Remember when mom insisted on saying “please” and “thank you”? Turns out those golden rules of etiquette are now golden in the most literal sense. OpenAI CEO Sam Altman recently revealed that polite interactions with ChatGPT users saying things like “please” and “thanks” are costing the company tens of millions of dollars in additional energy expenses due to longer responses. “Tens of millions of dollars well spent, you never know,” Altman joked on X (formerly Twitter) in April 2025. Around the same time, OpenAI also made headlines for acquiring the Chat.com domain for over $15 million, signaling just how seriously the company is investing in shaping how the world talks to AI.
Much as a sports car burns extra fuel during unnecessary acceleration, each additional token (what AI systems call word fragments) requires computational power.

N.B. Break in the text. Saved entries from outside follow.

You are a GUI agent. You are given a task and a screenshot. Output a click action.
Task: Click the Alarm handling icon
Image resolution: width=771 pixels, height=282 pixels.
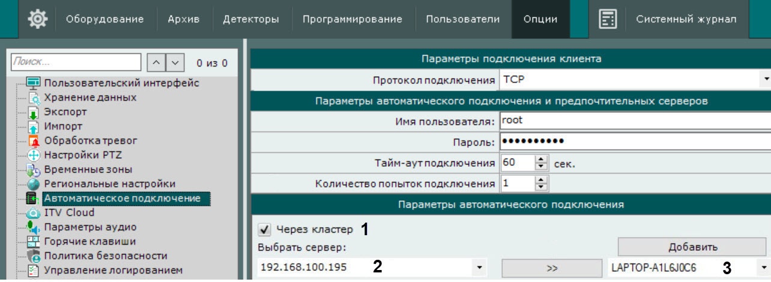pyautogui.click(x=34, y=142)
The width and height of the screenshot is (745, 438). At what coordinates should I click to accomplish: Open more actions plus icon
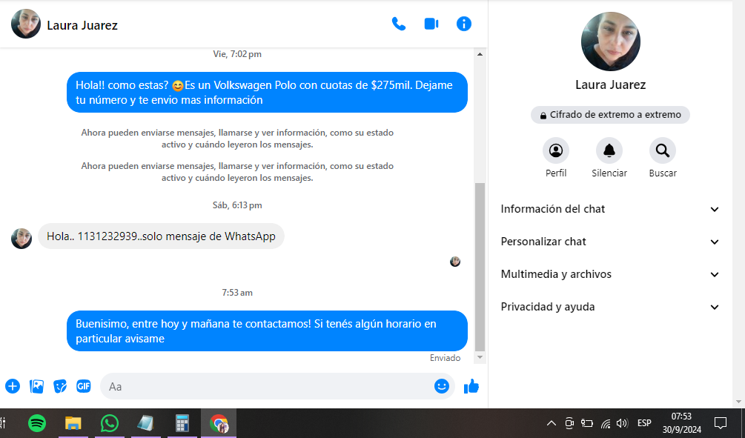[13, 386]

That processing translates directly into electricity consumption – turning “Could you please tell me the weather, thank you” into the digital equivalent of leaving all your lights on while nobody’s home.
The Backend of Being Nice
Behind ChatGPT’s sleek interface lies a computational beast with an appetite for power that would make Godzilla look environmentally conscious. Every token processed requires server activity, which demands electricity, and when multiplied across billions of daily interactions, those courtesy words stack up faster than streaming subscriptions after free trial periods end.

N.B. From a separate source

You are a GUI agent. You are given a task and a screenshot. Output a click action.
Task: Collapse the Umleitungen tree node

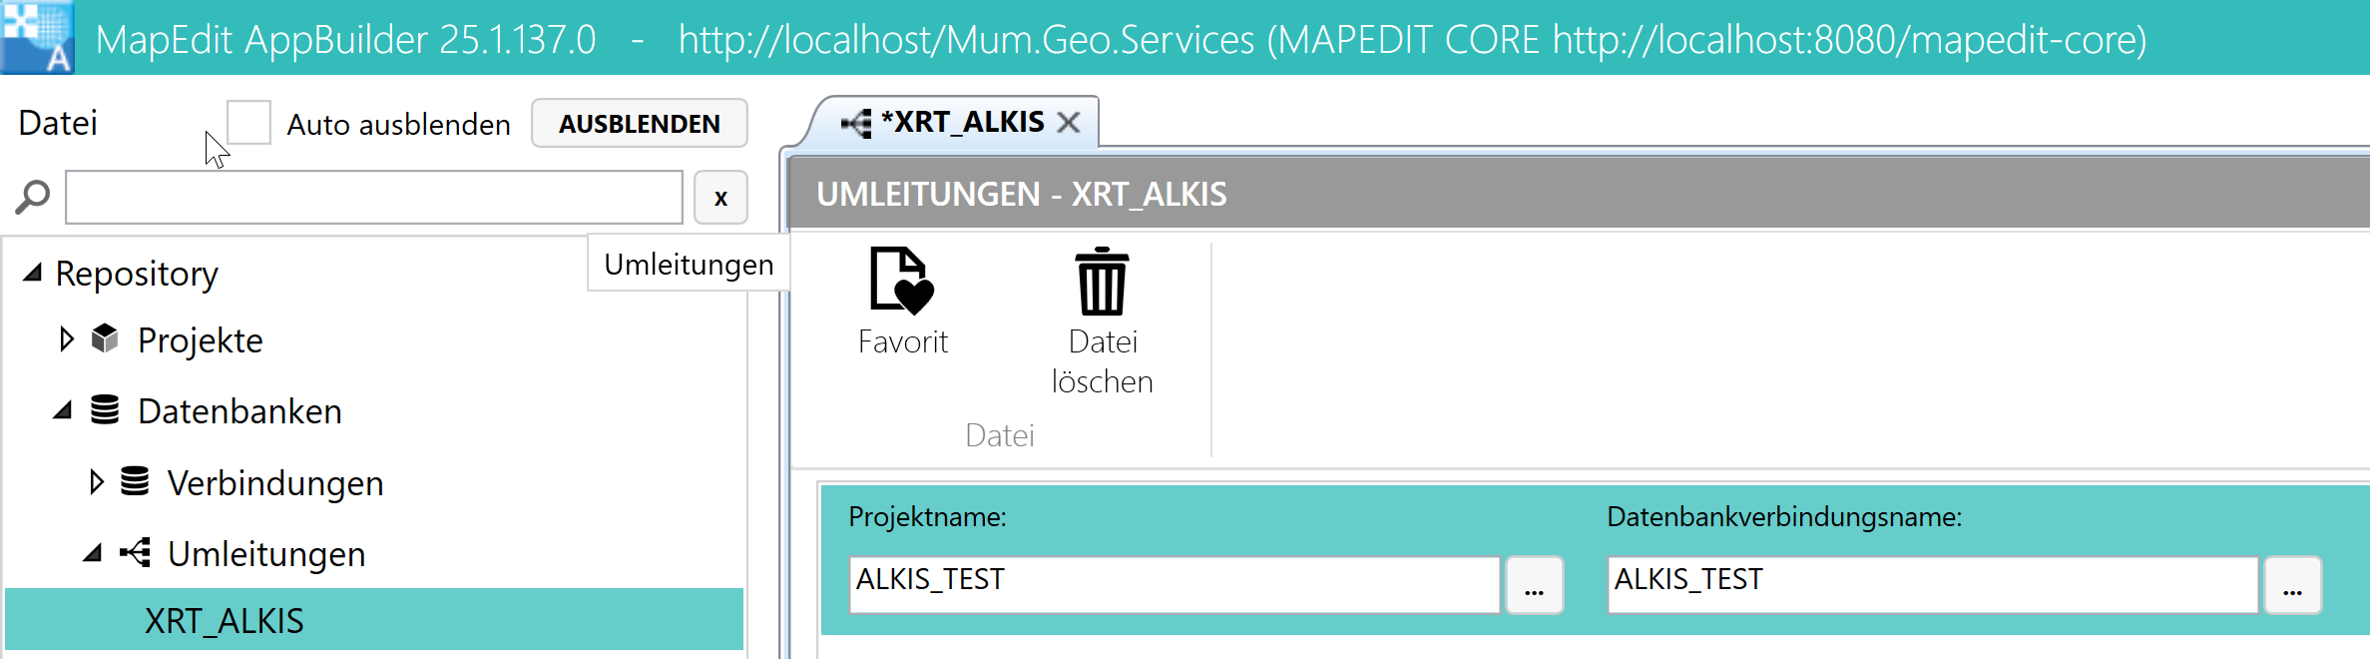(x=93, y=553)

The impact of these linguistic niceties extends beyond mere operational costs. Kurtis Beavers, director of Microsoft’s Copilot design team, noted in a Microsoft WorkLab memo that “using polite language sets a tone for the response.” This creates a fascinating tension between computational efficiency and effective AI interactions.
Politeness: Insurance Against the Robot Uprising?
A February 2024, approximately 67% of American users employ polite language when interacting with AI. The reasons vary, but about 12% admitted they remain courteous out of concern for potential future consequences – essentially taking out an insurance policy against the technological singularity. The phenomenon reflects our tendency to anthropomorphize technology, treating sophisticated language models with the same social courtesies we extend to humans.
The Unexpected Carbon Footprint of Courtesy
Being polite to AI carries an environmental cost that would make Captain Planet do a double-take. Based on ChatGPT’s reported annual electricity consumption of 226.8 GWh, industry analysts estimate that processing a year’s worth of courtesy phrases constitutes a significant portion of this energy use, possibly the first instance in history where good manners are actively harming the planet.
Some studies widely cited in industry reports, indicate that training a single large language model produces carbon emissions equivalent to five cars’ lifetime output. While day-to-day operations consume less power than initial training, the scale of global interactions means every superfluous word counts in the climate ledger.
Finding Balance in the AI Era
For now, OpenAI absorbs these costs while exploring energy-efficient approaches, as outlined in their sustainability reports. The company has not suggested that users should change their behavior, leaving the choice between computational efficiency and human courtesy in users’ hands.
As AI weaves itself deeper into the fabric of daily life, this tension between human communication patterns and computational efficiency raises important questions about sustainable practices. Will good manners become a luxury in our AI interactions, or will technology adapt to accommodate our social norms?
After all, courtesy might just be our best investment in the AI age. Because if science fiction has taught us anything, it’s that the robots remember everything – including who bothered to say “please” and “thank you.”